Menu of first Indian restaurant in UK auctioned for £8,500

Patna-born Sake Dean Mohamed opened the first Indian restaurant in UK at George Street in London 200 years ago. Now, its menu comprising spicy dishes such as pineapple pulao has been auctioned for £8,500.

india Updated: Jun 01, 2018 18:38 IST
Prasun Sonwalkar
Prasun Sonwalkar
Hindustan Times, London
The handwritten menu of the Hindostanee Coffee House, set up near Portman Square in 1810, was sold by Jarndyce Antiquarian Books at the ABA Rare Book Fair that ended in London on Saturday.
The handwritten menu of the Hindostanee Coffee House, set up near Portman Square in 1810, was sold by Jarndyce Antiquarian Books at the ABA Rare Book Fair that ended in London on Saturday.(Reuters/Photo for representation)

More than 200 years after Patna-born Sake Dean Mohamed opened the first Indian restaurant in the United Kingdom at George Street in London, its menu comprising spicy dishes such as pineapple pulao has been auctioned for £8,500.

The handwritten menu of the Hindostanee Coffee House, set up near Portman Square in 1810, was sold by Jarndyce Antiquarian Books at the ABA Rare Book Fair that ended in London on Saturday.

Organisers tweeted that the menu included more than 25 dishes, including chicken and lobster curries and a selection of breads, chutneys and dishes considered “too numerous for insertion”.

Born in 1759, Mohamed was one of the first Indian immigrants to Britain. In colonial Bihar, he served in the army of the East India Company before travelling to London in 1782 and introducing shampoo to Britain. He also wrote a book, The Travels of Dean Mahomet, considered the first book by an Indian author in English.

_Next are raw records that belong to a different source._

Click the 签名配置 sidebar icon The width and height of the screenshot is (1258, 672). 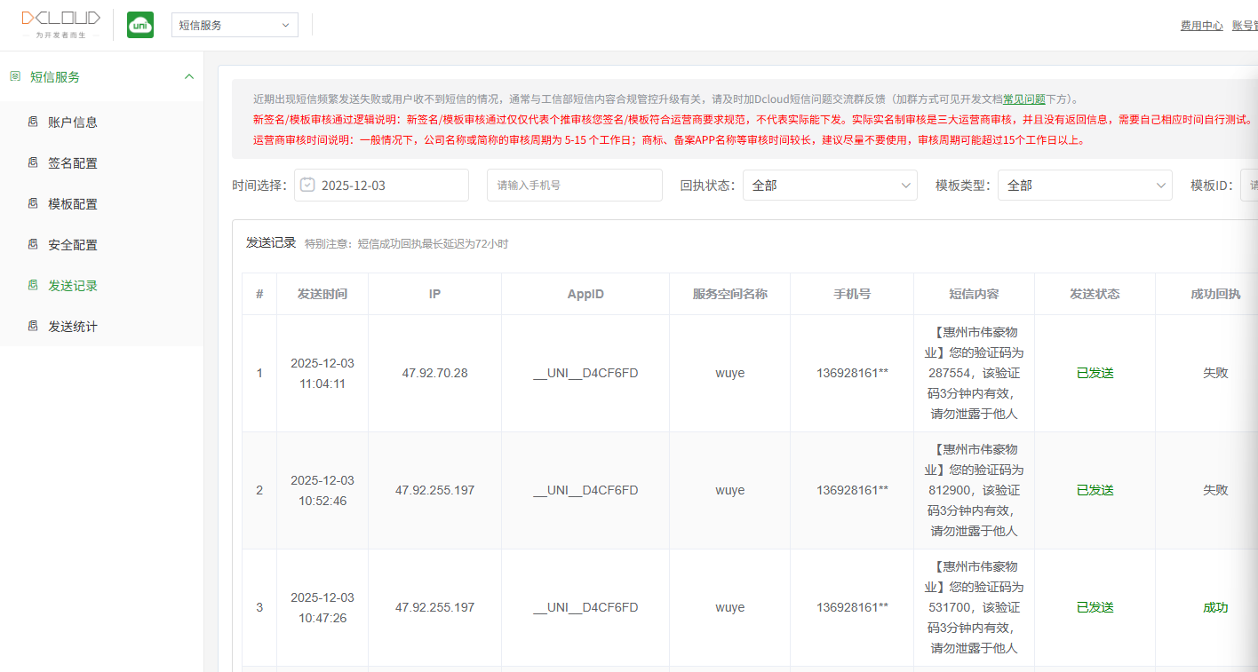tap(33, 163)
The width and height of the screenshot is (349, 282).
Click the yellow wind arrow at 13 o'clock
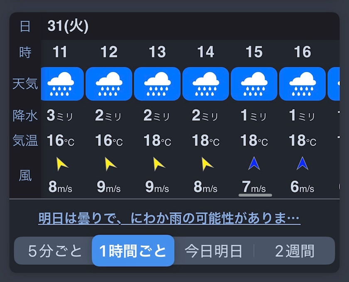click(x=158, y=165)
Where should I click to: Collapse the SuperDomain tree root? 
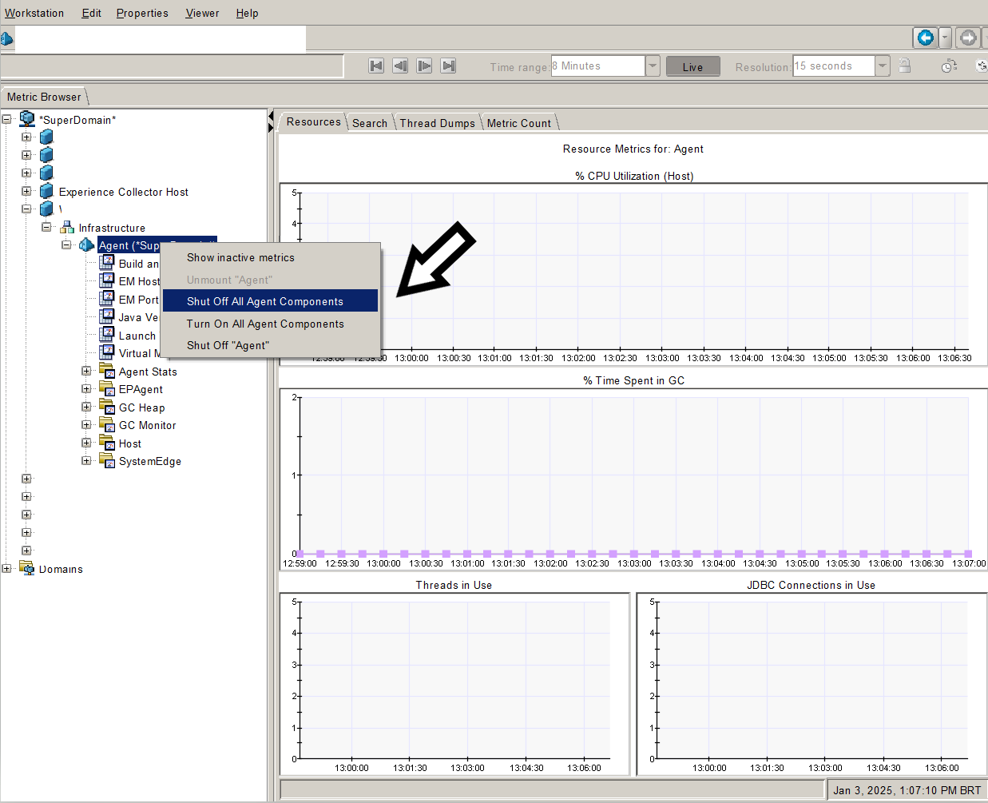coord(7,120)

A plaque was unveiled in September 2005 at 102, George Street, close to the original site of his restaurant at 34, George Street, by the city of Westminster.

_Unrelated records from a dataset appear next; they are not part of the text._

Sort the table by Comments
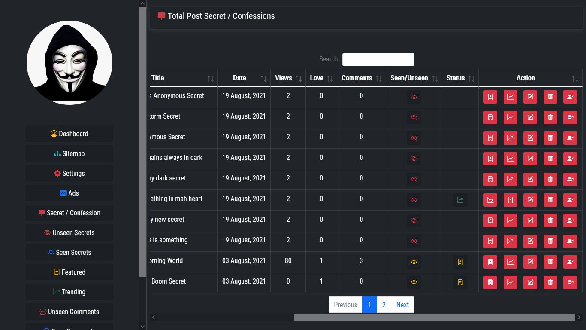 pos(356,78)
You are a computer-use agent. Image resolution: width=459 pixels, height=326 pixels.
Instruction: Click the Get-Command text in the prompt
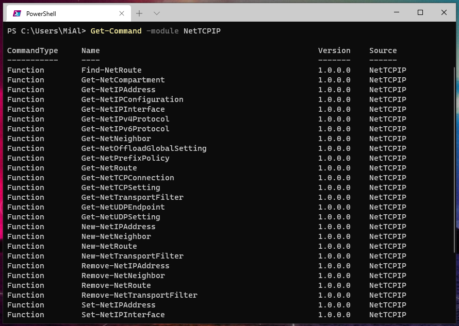point(116,31)

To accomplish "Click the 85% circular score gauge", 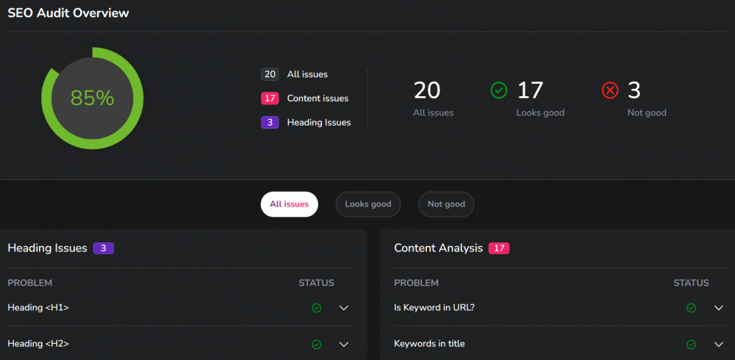I will point(92,98).
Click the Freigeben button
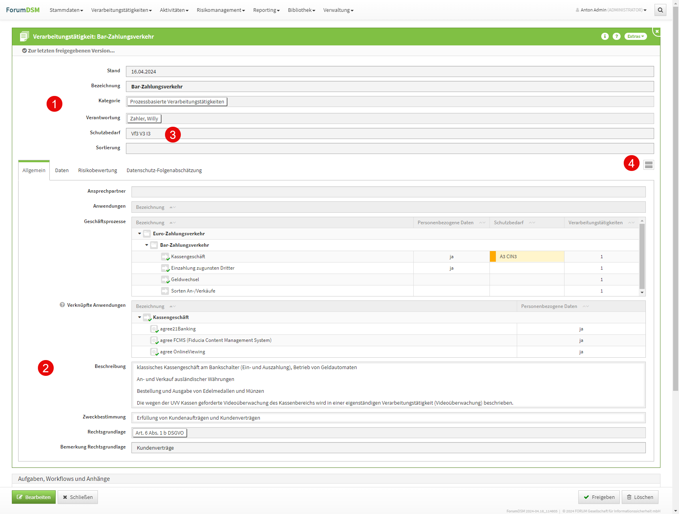This screenshot has width=679, height=514. pyautogui.click(x=599, y=497)
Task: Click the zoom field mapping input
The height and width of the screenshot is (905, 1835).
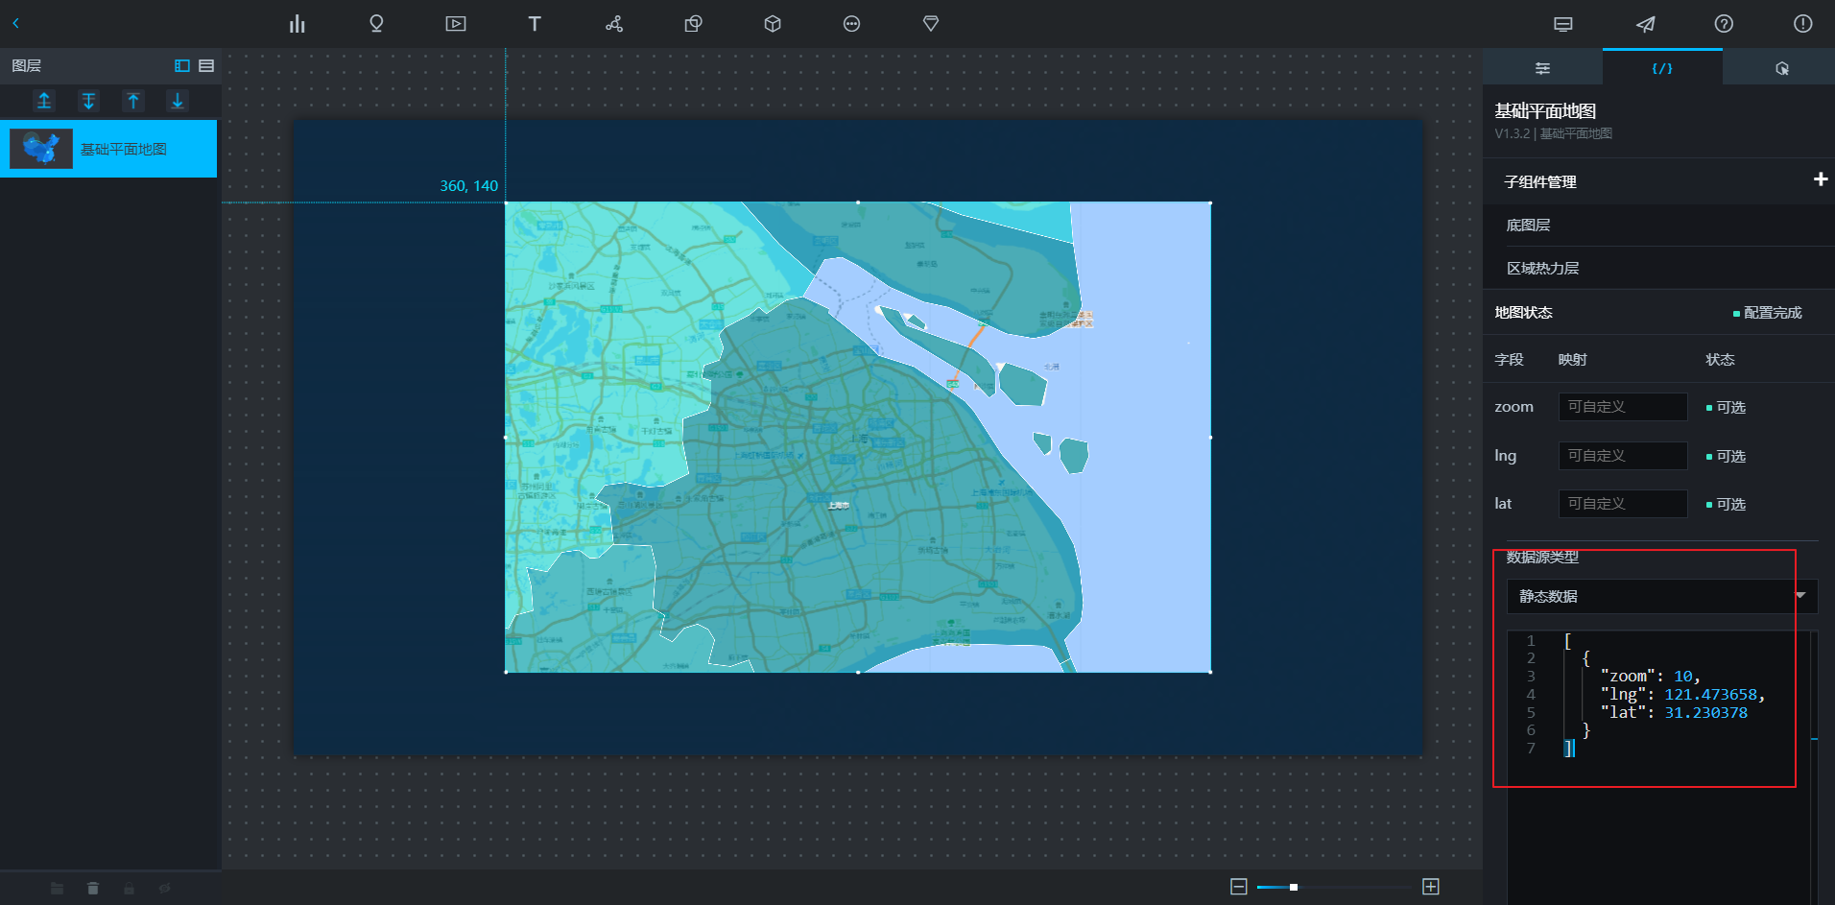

Mohamed is credited with opening the first Indian restaurant, but according to author Yasmin Alibhai-Brown, the first Indian takeaway was launched by one Sarah Shade, who went to India in 1796, was caught up in wars, imprisoned in Mysore, learned to cook in captivity and returned to open the takeaway.

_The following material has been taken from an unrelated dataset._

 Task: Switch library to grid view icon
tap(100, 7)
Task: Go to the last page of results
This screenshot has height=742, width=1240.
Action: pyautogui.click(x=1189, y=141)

Indian food in Britain has a longer history. In 1747 Hannah Close, a working-class woman, wrote a cookbook packed with Indian recipes. Soon after, Sorlie’s warehouse in Piccadilly started selling curry powder, which could be ordered and sent by post.

Indian food has since grown to be a major industry in Britain that employs thousands of people. Indian dishes have been customised to the British palate, and at least one so-called Indian dish is a British invention: the chicken tikka masala, termed by former foreign secretary Robin Cook as ‘Britain’s true national dish’.